§ STATED GOAL: Format the lines below as a numbered list, leaving out any blank lines.

[Records from a dataset]
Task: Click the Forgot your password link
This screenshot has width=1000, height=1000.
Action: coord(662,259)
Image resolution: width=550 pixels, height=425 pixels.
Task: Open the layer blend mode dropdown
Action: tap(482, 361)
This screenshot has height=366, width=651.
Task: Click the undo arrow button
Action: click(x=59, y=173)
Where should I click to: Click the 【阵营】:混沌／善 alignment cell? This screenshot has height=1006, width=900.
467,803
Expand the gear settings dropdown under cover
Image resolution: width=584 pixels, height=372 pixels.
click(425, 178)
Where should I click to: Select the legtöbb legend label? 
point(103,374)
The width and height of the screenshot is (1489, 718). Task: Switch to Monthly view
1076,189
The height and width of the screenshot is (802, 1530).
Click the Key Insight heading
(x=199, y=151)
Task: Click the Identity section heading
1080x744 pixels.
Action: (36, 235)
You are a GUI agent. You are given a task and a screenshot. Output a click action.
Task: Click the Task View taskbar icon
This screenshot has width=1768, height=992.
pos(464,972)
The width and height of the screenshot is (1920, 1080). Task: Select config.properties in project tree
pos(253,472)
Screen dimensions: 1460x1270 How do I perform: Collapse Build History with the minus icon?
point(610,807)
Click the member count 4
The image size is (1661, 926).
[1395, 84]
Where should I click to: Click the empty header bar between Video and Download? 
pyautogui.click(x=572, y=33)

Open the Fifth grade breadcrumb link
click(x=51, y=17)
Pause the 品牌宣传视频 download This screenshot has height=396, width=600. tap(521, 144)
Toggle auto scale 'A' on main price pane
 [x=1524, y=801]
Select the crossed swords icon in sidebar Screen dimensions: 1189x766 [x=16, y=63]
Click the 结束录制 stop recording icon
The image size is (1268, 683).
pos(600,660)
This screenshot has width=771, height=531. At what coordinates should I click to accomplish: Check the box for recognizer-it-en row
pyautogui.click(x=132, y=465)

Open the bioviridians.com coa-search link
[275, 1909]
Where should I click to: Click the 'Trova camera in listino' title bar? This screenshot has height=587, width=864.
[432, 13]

§ WRITTEN REPLY:
1. Task: Click the Forgot your password link
2. This screenshot has width=1000, height=1000.
3. Action: coord(662,259)
4. Image resolution: width=550 pixels, height=425 pixels.
5. Task: Open the layer blend mode dropdown
6. Action: tap(482, 361)
7. This screenshot has height=366, width=651.
8. Task: Click the undo arrow button
9. Action: click(x=59, y=173)
10. Where should I click to: Click the 【阵营】:混沌／善 alignment cell? This screenshot has height=1006, width=900.
11. 467,803
12. Expand the gear settings dropdown under cover
13. Image resolution: width=584 pixels, height=372 pixels.
14. click(425, 178)
15. Where should I click to: Select the legtöbb legend label? 
16. point(103,374)
17. The width and height of the screenshot is (1489, 718). Task: Switch to Monthly view
18. 1076,189
19. The height and width of the screenshot is (802, 1530).
20. Click the Key Insight heading
21. (x=199, y=151)
22. Task: Click the Identity section heading
23. 1080x744 pixels.
24. Action: (36, 235)
25. You are a GUI agent. You are given a task and a screenshot. Output a click action.
26. Task: Click the Task View taskbar icon
27. This screenshot has width=1768, height=992.
28. pos(464,972)
29. The width and height of the screenshot is (1920, 1080). Task: Select config.properties in project tree
30. pos(253,472)
31. Screen dimensions: 1460x1270 How do I perform: Collapse Build History with the minus icon?
32. point(610,807)
33. Click the member count 4
34. The image size is (1661, 926).
35. [1395, 84]
36. Where should I click to: Click the empty header bar between Video and Download? 
37. pyautogui.click(x=572, y=33)
38. Open the Fifth grade breadcrumb link
39. click(x=51, y=17)
40. Pause the 品牌宣传视频 download This screenshot has height=396, width=600. tap(521, 144)
41. Toggle auto scale 'A' on main price pane
42.  [x=1524, y=801]
43. Select the crossed swords icon in sidebar Screen dimensions: 1189x766 [x=16, y=63]
44. Click the 结束录制 stop recording icon
45. The image size is (1268, 683).
46. pos(600,660)
47. This screenshot has width=771, height=531. At what coordinates should I click to accomplish: Check the box for recognizer-it-en row
48. pyautogui.click(x=132, y=465)
49. Open the bioviridians.com coa-search link
50. [275, 1909]
51. Where should I click to: Click the 'Trova camera in listino' title bar? This screenshot has height=587, width=864.
52. [432, 13]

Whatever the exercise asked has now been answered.